File metadata and controls

129 lines (108 loc) · 6.93 KB

Tracing

The process of tracing is in charge of obtaining all the required process state to be able to reproduce it afterwards. To do so, one needs the initial processor register state (i.e. all the user-accessible registers) and the initial memory state used by during the tracing period.

Obtaining the initial register state is straightforward since it is just a matter of dumping all registers when starting the tracing period. One can do the same with the memory state. However, it would be impractical since the size of the virtual address space of the traced process can be quite large (and probably, most of it would not be accessed during the tracing period). In order to obtain only the required memory state, ChopStiX dumps the code and data regions accessed during the tracing period. To do so, it uses the memory protection mechanisms available. When starting the tracing period, ChopStiX forbids access to the entire memory address space of the process and whenever an exception is generated due to an access, the accessed page is dumped to disk and read/write/execute access is restored. This way, only the required memory state (at page level granularity) is dumped to disk.

Currently ChopStiX officially supports Region Of Interest (ROI) tracing. Support for Temporal tracing or Hybrid tracing is experimental (i.e. not fully implemented nor tested). The properties of the different tracing modes are the following:

  • ROI Tracing: Tracing starts/ends when specific code addresses are executed. The addresses define what is called the Region of Interest (ROI). For example, if we want to trace a particular function, the start address will be the function entry point and the end addresses will be the function exit points.
  • Temporal Tracing: Tracing starts/end at user specified time intervals. For example, one can specify to trace for 5 seconds after waiting for a 10 seconds.
  • Hybrid Tracing: Tracing start/ends when specific code address are executed. However, the end tracing is activated after a specified amount of time. I.e. we can to start tracing at least for 5 seconds after a particular function is reached and stop the first time another function is executed from that point.

ROI Tracing

For defining the Region of Interest (ROI) to be traced, multiple begin and end addresses can be provided.
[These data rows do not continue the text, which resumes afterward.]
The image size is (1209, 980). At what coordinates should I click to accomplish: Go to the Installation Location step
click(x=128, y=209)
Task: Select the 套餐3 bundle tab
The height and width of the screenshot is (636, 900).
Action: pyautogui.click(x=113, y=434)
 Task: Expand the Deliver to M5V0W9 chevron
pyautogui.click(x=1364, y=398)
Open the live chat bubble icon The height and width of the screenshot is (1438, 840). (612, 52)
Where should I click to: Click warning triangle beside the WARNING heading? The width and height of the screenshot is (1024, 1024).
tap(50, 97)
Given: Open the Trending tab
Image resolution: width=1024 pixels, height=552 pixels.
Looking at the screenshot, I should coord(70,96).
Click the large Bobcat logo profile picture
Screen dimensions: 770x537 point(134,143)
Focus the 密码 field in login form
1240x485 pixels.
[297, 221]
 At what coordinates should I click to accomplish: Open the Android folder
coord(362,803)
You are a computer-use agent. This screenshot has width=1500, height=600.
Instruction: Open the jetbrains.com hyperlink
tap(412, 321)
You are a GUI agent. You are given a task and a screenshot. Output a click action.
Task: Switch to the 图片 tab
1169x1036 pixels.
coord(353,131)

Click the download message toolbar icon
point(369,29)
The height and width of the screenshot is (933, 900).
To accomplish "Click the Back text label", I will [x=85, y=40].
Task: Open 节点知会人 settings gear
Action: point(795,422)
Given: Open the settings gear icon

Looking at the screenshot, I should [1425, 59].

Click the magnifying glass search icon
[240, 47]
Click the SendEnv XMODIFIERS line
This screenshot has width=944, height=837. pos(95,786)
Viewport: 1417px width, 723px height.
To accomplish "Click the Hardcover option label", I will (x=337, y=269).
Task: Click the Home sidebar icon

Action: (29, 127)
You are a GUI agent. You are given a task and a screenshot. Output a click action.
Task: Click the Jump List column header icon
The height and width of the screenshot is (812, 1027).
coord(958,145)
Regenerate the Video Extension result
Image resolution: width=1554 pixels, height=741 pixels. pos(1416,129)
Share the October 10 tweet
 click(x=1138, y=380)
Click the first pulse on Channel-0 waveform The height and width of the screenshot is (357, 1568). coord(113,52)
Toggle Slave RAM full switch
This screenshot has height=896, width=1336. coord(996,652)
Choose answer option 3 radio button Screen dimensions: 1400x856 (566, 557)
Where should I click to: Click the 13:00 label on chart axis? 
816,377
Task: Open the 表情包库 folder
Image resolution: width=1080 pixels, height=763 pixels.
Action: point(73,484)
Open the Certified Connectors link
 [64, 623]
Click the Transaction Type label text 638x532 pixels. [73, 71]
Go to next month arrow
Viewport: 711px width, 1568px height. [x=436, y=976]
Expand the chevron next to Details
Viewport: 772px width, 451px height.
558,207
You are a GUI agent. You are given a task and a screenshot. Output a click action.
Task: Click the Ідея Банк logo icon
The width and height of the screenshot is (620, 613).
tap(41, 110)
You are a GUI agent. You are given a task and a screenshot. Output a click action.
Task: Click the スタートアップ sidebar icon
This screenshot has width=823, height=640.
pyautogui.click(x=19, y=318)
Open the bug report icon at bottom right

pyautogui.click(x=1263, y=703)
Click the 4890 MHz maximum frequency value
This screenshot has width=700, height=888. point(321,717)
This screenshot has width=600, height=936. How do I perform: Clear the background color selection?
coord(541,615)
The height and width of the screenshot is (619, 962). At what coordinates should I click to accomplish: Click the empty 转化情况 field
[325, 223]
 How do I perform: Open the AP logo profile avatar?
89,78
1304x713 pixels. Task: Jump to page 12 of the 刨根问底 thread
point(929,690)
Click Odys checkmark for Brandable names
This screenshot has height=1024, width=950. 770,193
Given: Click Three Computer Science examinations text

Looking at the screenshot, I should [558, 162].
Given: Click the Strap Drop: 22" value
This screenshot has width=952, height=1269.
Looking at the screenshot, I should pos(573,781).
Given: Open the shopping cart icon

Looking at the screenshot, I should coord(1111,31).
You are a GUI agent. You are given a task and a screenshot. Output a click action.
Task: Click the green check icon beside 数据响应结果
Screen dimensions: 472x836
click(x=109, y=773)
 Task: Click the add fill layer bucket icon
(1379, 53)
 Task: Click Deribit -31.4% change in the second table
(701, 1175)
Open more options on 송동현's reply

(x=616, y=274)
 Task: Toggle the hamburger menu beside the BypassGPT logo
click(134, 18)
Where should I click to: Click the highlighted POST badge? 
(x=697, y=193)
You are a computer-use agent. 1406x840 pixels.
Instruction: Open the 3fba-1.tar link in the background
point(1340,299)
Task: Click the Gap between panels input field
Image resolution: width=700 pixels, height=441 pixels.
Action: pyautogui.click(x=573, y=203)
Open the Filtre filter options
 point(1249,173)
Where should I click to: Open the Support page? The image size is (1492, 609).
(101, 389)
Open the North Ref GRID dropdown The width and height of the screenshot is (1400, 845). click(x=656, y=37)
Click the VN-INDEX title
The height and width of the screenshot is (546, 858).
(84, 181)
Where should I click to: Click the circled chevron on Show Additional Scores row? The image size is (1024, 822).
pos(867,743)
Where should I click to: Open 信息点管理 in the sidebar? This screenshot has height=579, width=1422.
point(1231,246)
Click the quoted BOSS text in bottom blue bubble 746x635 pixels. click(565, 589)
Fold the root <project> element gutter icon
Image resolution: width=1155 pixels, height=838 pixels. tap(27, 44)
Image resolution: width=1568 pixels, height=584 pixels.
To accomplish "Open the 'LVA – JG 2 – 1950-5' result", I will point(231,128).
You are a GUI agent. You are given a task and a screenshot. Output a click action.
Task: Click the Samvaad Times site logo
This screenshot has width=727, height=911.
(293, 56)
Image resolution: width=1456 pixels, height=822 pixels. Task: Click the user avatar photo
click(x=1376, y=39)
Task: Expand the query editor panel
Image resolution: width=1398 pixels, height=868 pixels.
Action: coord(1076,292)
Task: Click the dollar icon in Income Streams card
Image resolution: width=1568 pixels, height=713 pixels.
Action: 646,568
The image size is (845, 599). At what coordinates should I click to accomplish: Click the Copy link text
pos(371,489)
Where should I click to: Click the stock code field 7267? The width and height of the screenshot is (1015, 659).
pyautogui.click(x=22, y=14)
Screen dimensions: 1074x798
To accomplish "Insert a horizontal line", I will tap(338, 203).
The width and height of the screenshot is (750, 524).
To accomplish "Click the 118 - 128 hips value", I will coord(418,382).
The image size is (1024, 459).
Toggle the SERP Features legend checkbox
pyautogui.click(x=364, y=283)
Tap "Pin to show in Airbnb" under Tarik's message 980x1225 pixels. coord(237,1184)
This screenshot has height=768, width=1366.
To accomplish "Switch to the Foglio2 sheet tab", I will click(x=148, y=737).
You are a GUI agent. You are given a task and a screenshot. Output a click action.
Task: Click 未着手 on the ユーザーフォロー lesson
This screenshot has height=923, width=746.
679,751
The first time a begin address is hit, the tracing starts until the first time an end address is hit. That corresponds to a ROI invocation. Using user parameters one can select the ROI invocations to trace. E.g. one might want to trace the 10th time a particular function is executed.

It is up to the user to provide the correct set of being/end addresses. Depending on the toolchain configuration and system the static addresses of the binary (i.e. the ones shown when dumping the binary using objdump) might correspond or not with the addresses of the program image loaded by the system loader before starting the execution. The tool chop-marks-dyn-addr is provided to support the task of finding out the displacement between the objdump address and the address loaded in memory. The steps to perform the find the right addresses are the following:

objdump -d binary

To obtain the dump of the binary.

chop-marks-dyn-addr binary main

To obtain information of the loaded segments in memory when the program is executed. Discard any error message, the key information you want to obtain is the base address of the PT_LOAD segments. You can add that base address with the address of the binary dump to obtain the final address that should be used for tracing.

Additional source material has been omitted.